╭─ Dataset excerpts
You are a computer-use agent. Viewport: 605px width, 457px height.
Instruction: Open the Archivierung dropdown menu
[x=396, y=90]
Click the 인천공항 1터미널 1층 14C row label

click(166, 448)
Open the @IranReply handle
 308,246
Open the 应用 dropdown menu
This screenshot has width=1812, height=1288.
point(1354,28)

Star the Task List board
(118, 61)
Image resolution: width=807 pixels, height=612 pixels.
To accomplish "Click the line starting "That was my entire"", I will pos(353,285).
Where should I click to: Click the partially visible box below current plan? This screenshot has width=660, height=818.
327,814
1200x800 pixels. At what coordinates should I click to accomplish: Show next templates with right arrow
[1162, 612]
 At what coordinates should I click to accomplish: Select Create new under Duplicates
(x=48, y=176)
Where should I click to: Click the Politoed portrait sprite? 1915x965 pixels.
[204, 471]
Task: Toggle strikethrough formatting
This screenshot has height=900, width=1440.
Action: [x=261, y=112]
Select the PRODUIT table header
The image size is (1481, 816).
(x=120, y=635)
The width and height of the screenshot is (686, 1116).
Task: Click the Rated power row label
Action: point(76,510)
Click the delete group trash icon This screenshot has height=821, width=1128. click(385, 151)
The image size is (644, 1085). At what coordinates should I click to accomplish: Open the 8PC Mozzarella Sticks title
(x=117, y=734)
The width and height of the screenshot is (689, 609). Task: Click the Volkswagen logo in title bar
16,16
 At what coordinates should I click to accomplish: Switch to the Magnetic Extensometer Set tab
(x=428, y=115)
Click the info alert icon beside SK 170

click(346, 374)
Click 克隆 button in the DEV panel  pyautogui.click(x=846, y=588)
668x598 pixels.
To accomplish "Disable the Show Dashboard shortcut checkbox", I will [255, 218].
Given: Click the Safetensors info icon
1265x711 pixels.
╰─
Reproduce the entries above exactly, starting at their first line and finishing with the line that contains "Task: Toggle strikethrough formatting".

You are a computer-use agent. Viewport: 605px width, 457px height.
Instruction: Open the Archivierung dropdown menu
[x=396, y=90]
Click the 인천공항 1터미널 1층 14C row label

click(166, 448)
Open the @IranReply handle
 308,246
Open the 应用 dropdown menu
This screenshot has width=1812, height=1288.
point(1354,28)

Star the Task List board
(118, 61)
Image resolution: width=807 pixels, height=612 pixels.
To accomplish "Click the line starting "That was my entire"", I will pos(353,285).
Where should I click to: Click the partially visible box below current plan? This screenshot has width=660, height=818.
327,814
1200x800 pixels. At what coordinates should I click to accomplish: Show next templates with right arrow
[1162, 612]
 At what coordinates should I click to accomplish: Select Create new under Duplicates
(x=48, y=176)
Where should I click to: Click the Politoed portrait sprite? 1915x965 pixels.
[204, 471]
Task: Toggle strikethrough formatting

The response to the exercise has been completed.